### BRANO DA ESAMINARE
Quando Papa Francesco, appena salito al soglio pontificio, parlò di una “terza guerra mondiale a pezzi”, forse nemmeno lui immaginava che quei frammenti, giorno dopo giorno, si sarebbero saldati in una minaccia globale. Oggi, più di dieci anni dopo, quei pezzi non sono più sparsi: si stanno fondendo in un disegno oscuro, dove ogni regione del mondo sembra scivolare verso il conflitto, l’instabilità, la prova di forza permanente.

Siamo nel cuore di un secolo che rischia di essere definito non solo dall’intelligenza artificiale, dalle migrazioni o dai cambiamenti climatici, ma da una catena ininterrotta di guerre, escalation e confronti armati. L’umanità pare intrappolata in un tempo senza pace.

L’attacco di Israele e le terribili minacce dell’Iran, evocano immagini da Apocalisse nucleare. Una “tempesta di fuoco” potrebbe davvero scatenarsi sul mondo se dovesse esplodere in maniera devastante il confronto diretto tra Israele e la Repubblica islamica, con il rischio concreto di coinvolgimento americano e reazioni a catena in tutto il mondo arabo. Intanto Gaza continua a bruciare, e la guerra sta producendo una catastrofe spaventosa.

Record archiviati

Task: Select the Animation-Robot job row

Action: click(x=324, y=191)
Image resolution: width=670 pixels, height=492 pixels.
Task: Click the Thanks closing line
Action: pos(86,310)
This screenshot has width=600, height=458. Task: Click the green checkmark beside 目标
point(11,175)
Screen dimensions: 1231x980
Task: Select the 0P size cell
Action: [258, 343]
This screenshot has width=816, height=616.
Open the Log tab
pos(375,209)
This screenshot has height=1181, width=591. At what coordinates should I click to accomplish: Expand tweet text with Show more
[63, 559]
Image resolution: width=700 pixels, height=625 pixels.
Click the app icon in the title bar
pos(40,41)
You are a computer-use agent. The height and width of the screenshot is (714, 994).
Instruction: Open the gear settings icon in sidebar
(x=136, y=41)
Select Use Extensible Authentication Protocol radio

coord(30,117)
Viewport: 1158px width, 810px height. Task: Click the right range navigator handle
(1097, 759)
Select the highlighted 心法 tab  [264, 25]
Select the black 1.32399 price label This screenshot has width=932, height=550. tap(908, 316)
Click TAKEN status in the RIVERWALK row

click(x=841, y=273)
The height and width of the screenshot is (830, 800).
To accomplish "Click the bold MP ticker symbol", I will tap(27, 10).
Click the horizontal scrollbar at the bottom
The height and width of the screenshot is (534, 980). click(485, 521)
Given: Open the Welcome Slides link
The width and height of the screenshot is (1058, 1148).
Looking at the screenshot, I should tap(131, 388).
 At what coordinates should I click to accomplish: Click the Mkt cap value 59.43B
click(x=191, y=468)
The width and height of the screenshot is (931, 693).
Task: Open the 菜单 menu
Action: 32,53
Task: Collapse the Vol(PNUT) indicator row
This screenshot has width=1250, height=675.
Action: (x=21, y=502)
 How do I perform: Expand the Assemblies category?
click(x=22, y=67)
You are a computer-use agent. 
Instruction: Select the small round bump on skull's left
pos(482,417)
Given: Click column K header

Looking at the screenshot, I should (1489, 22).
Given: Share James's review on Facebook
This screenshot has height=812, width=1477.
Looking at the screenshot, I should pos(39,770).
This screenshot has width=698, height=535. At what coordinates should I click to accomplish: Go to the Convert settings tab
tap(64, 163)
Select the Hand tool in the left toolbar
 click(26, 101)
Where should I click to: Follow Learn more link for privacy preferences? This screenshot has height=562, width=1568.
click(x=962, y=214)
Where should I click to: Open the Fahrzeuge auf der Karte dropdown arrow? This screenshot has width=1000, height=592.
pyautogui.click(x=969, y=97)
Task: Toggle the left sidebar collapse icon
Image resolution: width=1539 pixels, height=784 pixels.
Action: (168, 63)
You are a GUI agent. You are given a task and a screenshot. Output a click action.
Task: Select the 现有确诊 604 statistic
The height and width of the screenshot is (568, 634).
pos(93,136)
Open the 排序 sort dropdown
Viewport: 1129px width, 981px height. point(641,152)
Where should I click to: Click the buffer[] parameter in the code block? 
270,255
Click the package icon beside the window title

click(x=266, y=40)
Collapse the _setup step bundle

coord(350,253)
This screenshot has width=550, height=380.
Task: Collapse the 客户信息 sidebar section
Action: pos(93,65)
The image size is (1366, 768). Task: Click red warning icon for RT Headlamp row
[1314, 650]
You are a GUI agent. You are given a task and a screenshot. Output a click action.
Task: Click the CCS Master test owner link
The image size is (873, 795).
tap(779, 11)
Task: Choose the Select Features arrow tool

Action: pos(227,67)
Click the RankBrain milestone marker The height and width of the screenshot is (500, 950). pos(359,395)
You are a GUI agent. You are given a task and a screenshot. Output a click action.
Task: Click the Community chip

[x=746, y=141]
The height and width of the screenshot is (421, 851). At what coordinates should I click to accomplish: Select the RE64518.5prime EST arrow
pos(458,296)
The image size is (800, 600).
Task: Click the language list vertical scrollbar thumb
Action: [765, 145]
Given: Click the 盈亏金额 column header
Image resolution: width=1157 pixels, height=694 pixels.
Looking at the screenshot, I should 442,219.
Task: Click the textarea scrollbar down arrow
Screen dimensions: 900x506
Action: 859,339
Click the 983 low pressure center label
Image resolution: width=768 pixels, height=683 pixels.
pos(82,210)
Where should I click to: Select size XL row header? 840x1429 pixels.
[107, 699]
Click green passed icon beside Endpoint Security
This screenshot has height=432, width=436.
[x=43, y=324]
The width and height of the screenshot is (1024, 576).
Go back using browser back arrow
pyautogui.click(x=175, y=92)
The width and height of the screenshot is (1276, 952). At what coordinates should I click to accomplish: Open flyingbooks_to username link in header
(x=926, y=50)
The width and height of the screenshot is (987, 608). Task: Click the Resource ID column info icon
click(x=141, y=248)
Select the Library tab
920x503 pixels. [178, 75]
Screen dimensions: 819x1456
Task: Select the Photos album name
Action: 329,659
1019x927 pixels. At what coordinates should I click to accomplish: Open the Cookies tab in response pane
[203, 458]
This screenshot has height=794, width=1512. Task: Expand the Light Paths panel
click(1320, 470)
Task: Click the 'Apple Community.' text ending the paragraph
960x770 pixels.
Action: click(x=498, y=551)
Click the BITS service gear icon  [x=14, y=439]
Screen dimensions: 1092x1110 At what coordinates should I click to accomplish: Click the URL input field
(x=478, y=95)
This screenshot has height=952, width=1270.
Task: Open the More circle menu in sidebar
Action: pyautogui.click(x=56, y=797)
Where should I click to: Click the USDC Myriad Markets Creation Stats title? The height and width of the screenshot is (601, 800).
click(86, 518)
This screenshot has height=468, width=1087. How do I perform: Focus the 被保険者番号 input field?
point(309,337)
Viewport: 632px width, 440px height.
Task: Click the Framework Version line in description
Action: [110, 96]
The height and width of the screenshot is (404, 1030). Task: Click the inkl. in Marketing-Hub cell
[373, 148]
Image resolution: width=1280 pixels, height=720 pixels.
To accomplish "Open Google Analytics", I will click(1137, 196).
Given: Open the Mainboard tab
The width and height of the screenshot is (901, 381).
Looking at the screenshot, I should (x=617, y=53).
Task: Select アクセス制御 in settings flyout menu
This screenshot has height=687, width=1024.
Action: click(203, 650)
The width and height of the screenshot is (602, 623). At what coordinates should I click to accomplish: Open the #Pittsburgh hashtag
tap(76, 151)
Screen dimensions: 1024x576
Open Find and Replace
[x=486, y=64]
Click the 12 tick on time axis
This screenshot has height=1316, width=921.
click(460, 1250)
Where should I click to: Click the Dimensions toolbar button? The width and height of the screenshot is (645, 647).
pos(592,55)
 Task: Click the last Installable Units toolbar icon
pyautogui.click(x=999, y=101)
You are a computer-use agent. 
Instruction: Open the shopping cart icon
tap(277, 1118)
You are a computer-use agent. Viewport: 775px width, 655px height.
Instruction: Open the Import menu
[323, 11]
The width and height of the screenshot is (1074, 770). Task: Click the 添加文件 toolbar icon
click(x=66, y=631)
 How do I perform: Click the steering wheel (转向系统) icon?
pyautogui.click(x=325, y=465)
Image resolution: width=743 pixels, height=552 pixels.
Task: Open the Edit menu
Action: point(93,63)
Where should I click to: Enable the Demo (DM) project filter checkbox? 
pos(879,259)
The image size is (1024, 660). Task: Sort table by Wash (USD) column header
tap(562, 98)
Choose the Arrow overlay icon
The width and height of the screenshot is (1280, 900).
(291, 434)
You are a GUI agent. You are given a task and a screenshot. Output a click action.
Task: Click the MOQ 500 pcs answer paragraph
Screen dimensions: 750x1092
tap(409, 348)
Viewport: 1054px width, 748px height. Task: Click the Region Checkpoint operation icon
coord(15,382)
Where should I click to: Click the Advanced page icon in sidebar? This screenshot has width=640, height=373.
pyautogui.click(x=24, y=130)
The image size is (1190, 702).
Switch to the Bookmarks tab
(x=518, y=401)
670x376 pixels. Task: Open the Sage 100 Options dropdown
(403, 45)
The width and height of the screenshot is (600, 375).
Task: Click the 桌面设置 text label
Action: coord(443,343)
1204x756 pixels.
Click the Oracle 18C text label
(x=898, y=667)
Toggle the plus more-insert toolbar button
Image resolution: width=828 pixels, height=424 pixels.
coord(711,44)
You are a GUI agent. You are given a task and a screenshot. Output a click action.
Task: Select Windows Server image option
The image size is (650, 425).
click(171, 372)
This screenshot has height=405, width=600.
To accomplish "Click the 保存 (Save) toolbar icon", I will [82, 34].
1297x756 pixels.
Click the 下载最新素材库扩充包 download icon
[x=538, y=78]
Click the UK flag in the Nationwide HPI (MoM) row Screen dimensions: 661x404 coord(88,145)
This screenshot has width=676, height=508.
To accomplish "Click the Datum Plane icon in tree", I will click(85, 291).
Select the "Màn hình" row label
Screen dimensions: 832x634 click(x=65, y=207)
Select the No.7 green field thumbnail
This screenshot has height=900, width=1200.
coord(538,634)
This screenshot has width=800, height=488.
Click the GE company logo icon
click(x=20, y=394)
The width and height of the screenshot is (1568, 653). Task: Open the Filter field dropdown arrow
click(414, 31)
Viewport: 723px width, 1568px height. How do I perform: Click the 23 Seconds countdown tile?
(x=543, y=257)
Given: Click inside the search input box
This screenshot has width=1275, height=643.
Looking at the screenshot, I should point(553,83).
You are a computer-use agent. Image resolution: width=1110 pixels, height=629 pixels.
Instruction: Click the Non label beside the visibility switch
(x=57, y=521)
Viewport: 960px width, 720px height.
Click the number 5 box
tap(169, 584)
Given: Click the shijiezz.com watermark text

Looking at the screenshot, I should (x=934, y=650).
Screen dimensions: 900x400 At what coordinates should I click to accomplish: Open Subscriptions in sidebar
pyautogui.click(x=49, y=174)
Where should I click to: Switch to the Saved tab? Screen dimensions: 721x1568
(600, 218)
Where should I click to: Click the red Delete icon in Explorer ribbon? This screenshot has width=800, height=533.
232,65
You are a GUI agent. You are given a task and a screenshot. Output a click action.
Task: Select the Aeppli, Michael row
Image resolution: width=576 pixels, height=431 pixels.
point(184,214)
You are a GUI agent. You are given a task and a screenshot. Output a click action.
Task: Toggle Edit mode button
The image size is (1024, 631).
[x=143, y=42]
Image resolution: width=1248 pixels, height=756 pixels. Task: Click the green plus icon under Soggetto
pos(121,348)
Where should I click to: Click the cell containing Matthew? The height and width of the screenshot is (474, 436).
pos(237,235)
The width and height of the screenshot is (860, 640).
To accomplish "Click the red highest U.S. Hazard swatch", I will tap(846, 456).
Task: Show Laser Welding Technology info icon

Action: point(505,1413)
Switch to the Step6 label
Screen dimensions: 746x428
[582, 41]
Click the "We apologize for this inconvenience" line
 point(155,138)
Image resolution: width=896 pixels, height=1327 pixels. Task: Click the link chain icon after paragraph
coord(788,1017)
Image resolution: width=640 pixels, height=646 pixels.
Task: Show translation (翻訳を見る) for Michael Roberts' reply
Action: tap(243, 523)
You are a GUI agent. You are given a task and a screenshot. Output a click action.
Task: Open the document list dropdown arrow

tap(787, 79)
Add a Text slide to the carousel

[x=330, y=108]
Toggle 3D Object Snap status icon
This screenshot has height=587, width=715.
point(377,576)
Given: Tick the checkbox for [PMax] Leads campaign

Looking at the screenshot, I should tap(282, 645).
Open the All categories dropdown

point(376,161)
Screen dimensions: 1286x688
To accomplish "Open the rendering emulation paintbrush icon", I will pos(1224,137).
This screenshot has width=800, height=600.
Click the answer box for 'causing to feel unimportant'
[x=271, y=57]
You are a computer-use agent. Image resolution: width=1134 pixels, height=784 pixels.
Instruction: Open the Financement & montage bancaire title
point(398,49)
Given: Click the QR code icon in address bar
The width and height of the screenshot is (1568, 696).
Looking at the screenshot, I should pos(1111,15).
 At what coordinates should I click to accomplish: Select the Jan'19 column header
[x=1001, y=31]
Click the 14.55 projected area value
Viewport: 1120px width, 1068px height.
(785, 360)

### OBIETTIVO DEL COMPITO
Rispondi a tre domande sul brano dedicato alla "terza guerra mondiale a pezzi".
1. Con quale espressione Papa Francesco descrisse la situazione del mondo appena salito al soglio pontificio?
2. Oltre alle guerre, quali tre fenomeni potrebbero definire questo secolo secondo il brano?
3. Tra quali due parti un confronto diretto potrebbe scatenare una "tempesta di fuoco"?
Per rispondere basati unicamente sul brano, non sull'elenco.

### SOLUZIONE DELL'ESERCIZIO
1. Parlò di una "terza guerra mondiale a pezzi".
2. L'intelligenza artificiale, le migrazioni e i cambiamenti climatici.
3. Tra Israele e la Repubblica islamica.